Il fondit de nouveau sur ses lèvres et cette fois, Jayu ouvrit les siennes et les langues s’entremêlèrent chaudement. Sans cesser de l’embrasser, Baehyun lâcha enfin prise sur ses poignets, dans le but d’aller faire un tour du côté de ses cuisses. Lorsque la main de l’homme s’immisça entre celles-ci, Jayu frissonna et serra de toutes ses forces. Il fallait faire quelque chose. Le gangster allait finir par toucher ou voir. Le garçon sentait la langue de Baehyun tourner dans sa propre bouche. Il prit la décision de rétracter soudain la sienne et de serrer ses mâchoires de toutes ses forces.

La langue de Baehyun fut tranchée net. L’homme poussa sur ses bras pour reculer, comme quelqu’un qui vient d’être brulé et qui fuit les flammes. Il tomba du lit, plaqua les mains sur son visage en sang, en gémissant. Jayu sauta à son tour hors du lit. Le goût métallique du sang dans la bouche. Il y en avait sur ses lèvres et sur son menton. Il se dirigea aussi vite qu’il le put vers la cheminée et ouvrit le loquet.

Jayu ne quitta pas Baehyun des yeux, ce dernier était recroquevillé sur le sol, le visage cramoisi, fermé par la douleur, les paupières closes dans une affreuse grimace. Sa bouche devait rester fermée pour éviter les effusions de sang, si bien qu’il ne criait pas. Il gémissait en se tordant de douleur.

L’homme leva les yeux vers celui qui lui avait tranché la langue. Il le fixa avec colère. Il jura :

— Cha-lope !

Du sang jaillit de sa bouche et éclaboussa son col de chemise. Parler avait dû lui faire du mal, car il plaqua de nouveau ses mains sur son visage en grimaçant.

— Je ne suis pas une jeune femme sans défense, asséna Jayu.

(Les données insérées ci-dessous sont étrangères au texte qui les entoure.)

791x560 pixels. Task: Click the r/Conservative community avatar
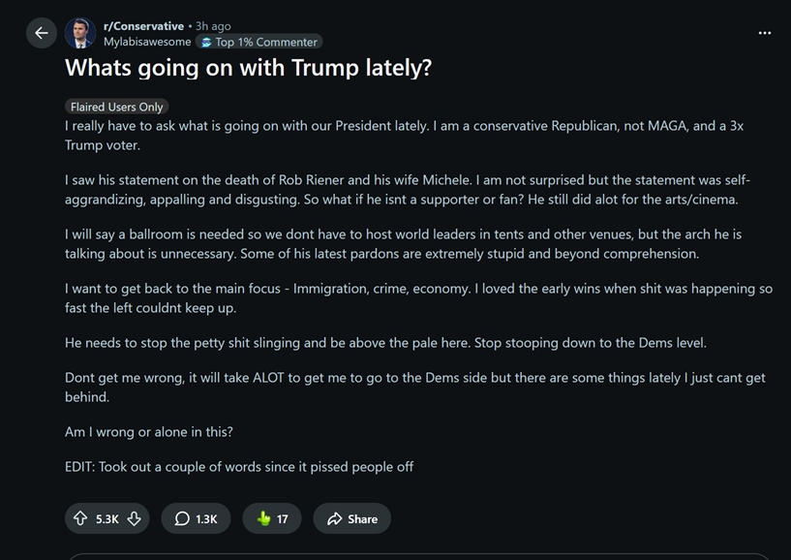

Baehyun le foudroya du regard. Il mit de côté la douleur pour répliquer.

— Ch’es morte !

— Je ne suis même pas une femme.

Il remonta pour de bon sa robe, dévoila ses jambes et son bassin. Le blessé fixa ses parties génitales avec un regard torve. Le pénis attirait toute son attention, il ne vit même pas la silhouette rampante, à la longue chevelure noire, apparaitre dans l’âtre de la cheminée.

— Je suis un homme, clama Jayu. C’est ce que je suis vraiment : un homme.

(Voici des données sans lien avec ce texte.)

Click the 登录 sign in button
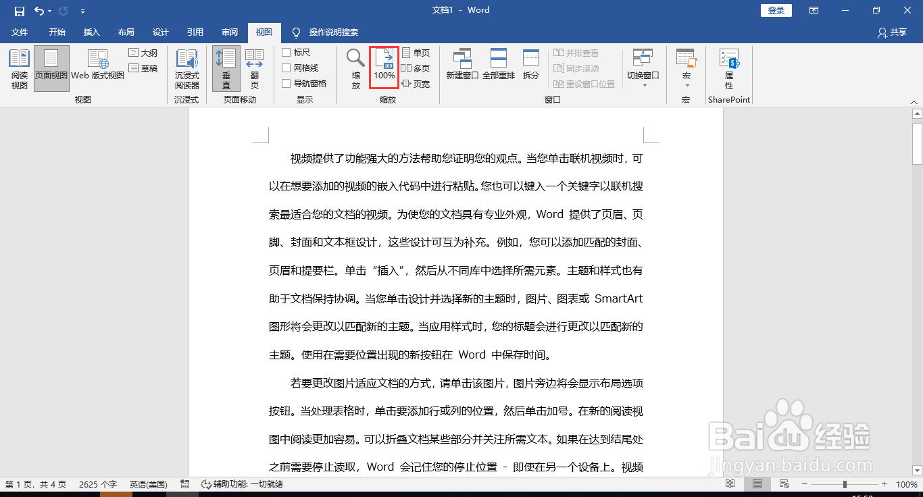The image size is (923, 497). (776, 10)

Il arracha sa perruque d’un geste, sans se soucier de la douleur que ça infligeait à son cuir chevelu, puis il la jeta sur Baehyun, qui eut le réflexe de la saisir en vol avec sa main libre. Là seulement il remarqua la jeune femme qui se redressait au côté du jeune fou. Elle avait une arme à la main, s’avançait dans sa direction à grande enjambée, ce qui le fit réagir. Il ouvrit grand sa bouche pour appeler à l’aide.

Son cri fut stoppé net. La crosse venait de s’écraser sur son crâne.